SATySFi icon indicating copy to clipboard operation
SATySFi copied to clipboard

Proposal: I18n: Support non-English hyphenation dictionaries

Open na4zagin3 opened this issue 4 years ago • 1 comments

This proposal is to add support of hyphenation of non-English languages. This is the first step of supporting internationalization.

Proposal

  • Add a new type:
    • hyphen-dict Hyphenation pattern. Underlying OCaml representation is LoadHyph.t.
  • Add new primitives:
    • load-hyphen-dict : string -> hyphen-dict
    • set-hyphen-dict : hyphen-dict -> ctx -> ctx
    • get-hyphen-dict : ctx -> hyphen-dict
  • Use BCP 47 Language Tag or UTS#35 Language Identifier for filenames of hyphenation dictionary files.
    • The current hyphenation file english.satysfi-hyph needs to be renamed with en.satysfi-hyph.

load-hyphen-pattern language loads a hyphenation dictionary from hyph/<language>.satysfi-hyph. It raises an exception when the file is not found.

set-hyphen-pattern hyph ctx sets hyphnation pattern hyph to ctx.hyphenation_pattern.

get-hyphen-pattern ctx returns hyphnation pattern ctx.hyphenation_pattern.

**DATASET EXTRACT**
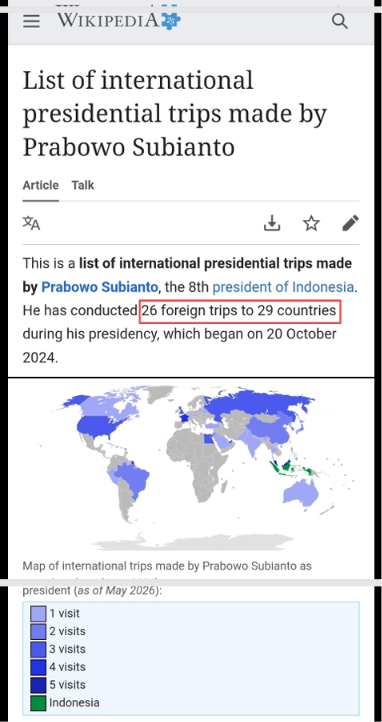Tap the Wikipedia logo
Image resolution: width=382 pixels, height=722 pixels.
(x=119, y=21)
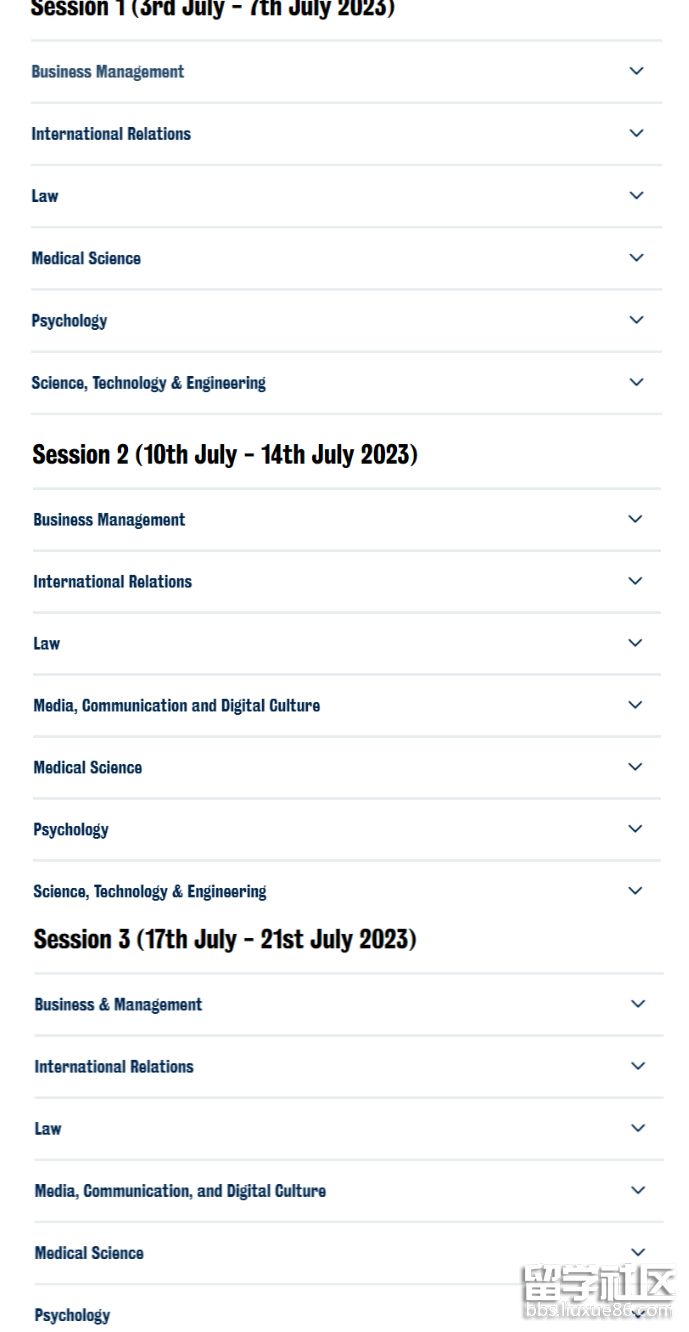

**INSTRUCTION**
According to the hyphenation proposal, what new name should the current hyphenation file english.satysfi-hyph be given?

**ANSWER**
It should be renamed en.satysfi-hyph.